YOUR SOLIN GENERATED RECIPE
Egg and Vegetable Scramble with Toast
A light yet satisfying breakfast scramble featuring a blend of farm-fresh eggs and colorful sautéed vegetables, paired with a crisp slice of whole wheat toast. Perfect for a morning boost without overloading on protein, this dish is delicately seasoned and finished with a drizzle of olive oil for a subtle richness.
INGREDIENTS
1 large Whole Egg
0.75 large Egg White
0.5 cup Mixed Vegetables
1 slice Whole Wheat Bread
2.5 teaspoons Olive Oil
PREPARATION
In a small bowl, lightly beat the whole egg and 0.75 egg white until well combined.
Heat a non-stick skillet over medium heat and add 2.5 teaspoons of olive oil.
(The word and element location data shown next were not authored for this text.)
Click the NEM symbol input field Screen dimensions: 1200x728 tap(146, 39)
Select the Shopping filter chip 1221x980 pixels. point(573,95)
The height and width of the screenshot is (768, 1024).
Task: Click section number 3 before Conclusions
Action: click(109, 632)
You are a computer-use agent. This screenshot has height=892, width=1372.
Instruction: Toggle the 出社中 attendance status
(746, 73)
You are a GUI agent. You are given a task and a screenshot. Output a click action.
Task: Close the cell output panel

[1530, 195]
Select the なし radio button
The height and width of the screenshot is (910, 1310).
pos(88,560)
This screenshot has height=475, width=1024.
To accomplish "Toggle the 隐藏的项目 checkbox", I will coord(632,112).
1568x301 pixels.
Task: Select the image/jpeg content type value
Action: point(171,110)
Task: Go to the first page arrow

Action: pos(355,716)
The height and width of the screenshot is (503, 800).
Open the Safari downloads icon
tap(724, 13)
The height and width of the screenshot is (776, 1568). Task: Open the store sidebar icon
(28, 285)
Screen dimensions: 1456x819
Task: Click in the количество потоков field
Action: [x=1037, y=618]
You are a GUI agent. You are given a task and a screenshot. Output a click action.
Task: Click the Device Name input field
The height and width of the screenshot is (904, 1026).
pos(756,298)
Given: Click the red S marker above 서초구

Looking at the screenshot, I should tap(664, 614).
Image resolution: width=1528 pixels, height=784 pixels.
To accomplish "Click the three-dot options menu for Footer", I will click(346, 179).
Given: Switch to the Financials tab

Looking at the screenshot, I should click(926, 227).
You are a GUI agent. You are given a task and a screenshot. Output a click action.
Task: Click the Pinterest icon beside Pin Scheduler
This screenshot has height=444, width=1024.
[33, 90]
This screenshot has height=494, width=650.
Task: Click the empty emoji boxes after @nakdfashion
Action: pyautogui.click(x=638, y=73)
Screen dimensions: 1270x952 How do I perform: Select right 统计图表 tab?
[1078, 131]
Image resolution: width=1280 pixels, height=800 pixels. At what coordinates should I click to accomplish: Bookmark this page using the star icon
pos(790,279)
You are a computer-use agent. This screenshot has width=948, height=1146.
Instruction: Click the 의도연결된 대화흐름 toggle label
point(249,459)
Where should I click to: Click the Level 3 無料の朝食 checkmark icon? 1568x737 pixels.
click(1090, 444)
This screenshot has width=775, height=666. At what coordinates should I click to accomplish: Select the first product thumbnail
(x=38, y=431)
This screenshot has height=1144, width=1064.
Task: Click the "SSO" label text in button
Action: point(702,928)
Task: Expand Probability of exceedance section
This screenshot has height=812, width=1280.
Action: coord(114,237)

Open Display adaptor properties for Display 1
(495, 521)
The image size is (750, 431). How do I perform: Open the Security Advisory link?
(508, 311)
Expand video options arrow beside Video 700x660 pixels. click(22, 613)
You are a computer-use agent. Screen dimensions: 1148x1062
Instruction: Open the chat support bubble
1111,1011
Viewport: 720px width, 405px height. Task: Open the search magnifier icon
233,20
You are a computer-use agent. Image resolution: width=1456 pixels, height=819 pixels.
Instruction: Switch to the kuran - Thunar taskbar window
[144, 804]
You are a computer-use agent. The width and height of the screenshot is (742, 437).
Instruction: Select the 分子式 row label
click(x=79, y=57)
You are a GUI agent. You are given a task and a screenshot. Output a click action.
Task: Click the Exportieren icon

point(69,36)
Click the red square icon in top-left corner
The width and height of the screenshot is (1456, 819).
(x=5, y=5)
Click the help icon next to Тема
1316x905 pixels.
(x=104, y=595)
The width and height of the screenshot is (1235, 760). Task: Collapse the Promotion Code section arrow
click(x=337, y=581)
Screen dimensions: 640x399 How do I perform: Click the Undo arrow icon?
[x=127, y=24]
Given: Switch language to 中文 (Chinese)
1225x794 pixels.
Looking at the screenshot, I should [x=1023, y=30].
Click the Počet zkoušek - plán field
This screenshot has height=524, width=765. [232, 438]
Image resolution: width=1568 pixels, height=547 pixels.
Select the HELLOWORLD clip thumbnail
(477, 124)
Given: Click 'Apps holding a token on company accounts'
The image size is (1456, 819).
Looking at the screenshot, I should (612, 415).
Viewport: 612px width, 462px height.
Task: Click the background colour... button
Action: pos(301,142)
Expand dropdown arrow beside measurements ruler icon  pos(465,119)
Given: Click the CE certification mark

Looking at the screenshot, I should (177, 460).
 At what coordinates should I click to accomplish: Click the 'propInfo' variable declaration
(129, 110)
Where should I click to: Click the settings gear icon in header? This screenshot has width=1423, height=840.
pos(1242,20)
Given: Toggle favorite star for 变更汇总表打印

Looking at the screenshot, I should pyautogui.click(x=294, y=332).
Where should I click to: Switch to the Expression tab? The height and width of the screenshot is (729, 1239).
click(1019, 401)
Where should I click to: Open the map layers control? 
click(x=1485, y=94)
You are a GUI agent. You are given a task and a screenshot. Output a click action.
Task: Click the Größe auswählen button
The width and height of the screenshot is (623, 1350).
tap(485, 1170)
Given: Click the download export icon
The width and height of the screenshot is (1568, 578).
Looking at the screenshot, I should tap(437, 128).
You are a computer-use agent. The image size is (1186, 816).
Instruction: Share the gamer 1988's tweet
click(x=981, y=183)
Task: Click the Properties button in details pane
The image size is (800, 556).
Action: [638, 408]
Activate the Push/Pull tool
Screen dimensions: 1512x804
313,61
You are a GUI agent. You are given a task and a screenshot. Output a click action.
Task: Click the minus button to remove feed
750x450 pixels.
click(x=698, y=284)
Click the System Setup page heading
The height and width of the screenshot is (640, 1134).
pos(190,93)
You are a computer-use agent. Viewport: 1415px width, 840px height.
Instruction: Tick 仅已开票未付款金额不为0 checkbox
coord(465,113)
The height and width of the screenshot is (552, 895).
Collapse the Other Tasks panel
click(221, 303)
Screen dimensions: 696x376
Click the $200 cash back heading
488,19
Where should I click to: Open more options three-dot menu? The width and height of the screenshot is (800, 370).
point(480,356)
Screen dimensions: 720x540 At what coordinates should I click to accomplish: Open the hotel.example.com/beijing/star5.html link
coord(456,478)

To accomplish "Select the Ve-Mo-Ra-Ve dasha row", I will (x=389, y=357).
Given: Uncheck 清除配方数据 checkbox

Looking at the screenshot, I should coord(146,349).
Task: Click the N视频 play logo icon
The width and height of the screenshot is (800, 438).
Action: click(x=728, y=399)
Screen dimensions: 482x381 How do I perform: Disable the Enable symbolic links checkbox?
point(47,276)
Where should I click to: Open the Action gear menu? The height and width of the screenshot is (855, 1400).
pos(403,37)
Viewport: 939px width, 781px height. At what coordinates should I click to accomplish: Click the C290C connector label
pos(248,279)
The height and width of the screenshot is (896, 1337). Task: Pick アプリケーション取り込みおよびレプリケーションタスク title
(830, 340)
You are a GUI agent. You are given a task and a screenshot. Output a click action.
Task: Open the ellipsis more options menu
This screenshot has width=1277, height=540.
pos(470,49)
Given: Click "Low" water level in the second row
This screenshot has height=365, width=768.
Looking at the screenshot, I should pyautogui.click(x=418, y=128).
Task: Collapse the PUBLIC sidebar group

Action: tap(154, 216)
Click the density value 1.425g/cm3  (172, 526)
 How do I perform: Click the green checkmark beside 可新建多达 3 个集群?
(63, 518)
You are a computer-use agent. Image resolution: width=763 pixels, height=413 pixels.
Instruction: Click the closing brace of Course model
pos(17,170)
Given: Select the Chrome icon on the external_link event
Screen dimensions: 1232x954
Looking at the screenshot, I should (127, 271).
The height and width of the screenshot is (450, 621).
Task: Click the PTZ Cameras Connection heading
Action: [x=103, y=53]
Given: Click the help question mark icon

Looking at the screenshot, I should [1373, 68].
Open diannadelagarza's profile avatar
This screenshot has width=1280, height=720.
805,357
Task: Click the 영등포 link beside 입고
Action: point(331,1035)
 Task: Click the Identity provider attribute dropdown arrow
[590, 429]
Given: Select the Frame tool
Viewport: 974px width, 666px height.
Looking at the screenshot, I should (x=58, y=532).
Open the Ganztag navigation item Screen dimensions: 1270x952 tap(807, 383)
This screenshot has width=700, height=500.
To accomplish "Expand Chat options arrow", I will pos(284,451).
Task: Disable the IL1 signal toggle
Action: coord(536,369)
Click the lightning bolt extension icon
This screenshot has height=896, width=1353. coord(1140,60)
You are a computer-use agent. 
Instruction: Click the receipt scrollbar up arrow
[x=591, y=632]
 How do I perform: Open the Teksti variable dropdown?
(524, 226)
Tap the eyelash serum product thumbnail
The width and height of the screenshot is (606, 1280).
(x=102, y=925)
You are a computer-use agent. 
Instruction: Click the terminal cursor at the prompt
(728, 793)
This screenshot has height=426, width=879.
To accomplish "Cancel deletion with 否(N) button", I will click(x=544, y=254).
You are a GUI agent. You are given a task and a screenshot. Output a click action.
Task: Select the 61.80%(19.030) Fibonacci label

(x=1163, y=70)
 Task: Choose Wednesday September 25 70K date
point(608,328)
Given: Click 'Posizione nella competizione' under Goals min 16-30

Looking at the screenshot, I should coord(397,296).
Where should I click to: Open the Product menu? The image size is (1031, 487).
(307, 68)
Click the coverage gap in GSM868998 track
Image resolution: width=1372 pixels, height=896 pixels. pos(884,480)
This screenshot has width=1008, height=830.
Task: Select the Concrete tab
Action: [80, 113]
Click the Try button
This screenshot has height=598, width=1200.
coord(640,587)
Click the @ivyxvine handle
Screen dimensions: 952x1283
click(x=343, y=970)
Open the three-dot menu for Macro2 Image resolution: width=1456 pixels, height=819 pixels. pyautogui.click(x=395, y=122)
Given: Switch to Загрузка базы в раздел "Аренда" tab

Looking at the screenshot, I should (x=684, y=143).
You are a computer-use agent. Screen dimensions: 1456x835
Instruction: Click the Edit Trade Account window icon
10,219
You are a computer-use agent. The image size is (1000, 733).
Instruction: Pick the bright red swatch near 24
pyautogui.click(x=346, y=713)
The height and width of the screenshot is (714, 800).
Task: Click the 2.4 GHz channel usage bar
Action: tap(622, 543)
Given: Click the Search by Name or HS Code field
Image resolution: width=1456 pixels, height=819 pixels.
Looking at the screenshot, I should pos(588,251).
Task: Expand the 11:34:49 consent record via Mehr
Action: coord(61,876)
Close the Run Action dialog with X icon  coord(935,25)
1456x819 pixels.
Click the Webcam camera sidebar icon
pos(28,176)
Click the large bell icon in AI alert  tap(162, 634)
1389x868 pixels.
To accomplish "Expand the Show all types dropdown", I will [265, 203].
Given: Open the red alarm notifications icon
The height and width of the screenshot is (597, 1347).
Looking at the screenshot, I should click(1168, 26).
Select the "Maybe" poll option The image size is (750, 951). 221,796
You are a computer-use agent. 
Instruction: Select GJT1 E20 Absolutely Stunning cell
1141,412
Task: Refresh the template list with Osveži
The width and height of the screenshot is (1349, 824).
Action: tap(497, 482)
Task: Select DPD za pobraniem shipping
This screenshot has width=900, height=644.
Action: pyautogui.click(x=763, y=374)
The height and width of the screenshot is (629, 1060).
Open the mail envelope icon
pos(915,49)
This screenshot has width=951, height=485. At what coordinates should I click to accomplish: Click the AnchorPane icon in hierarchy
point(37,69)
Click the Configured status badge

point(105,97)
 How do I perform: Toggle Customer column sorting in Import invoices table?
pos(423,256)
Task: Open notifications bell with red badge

Add the mixed vegetables to the skillet and sauté for 2-3 minutes until they soften slightly.
Pour in the egg mixture and gently stir to combine with the vegetables. Allow the eggs to set and scramble until just cooked, about 2-3 minutes.
Toast the whole wheat bread until golden and serve on the side with the scramble.
Plate the scramble alongside the toast and enjoy a balanced, flavorful breakfast.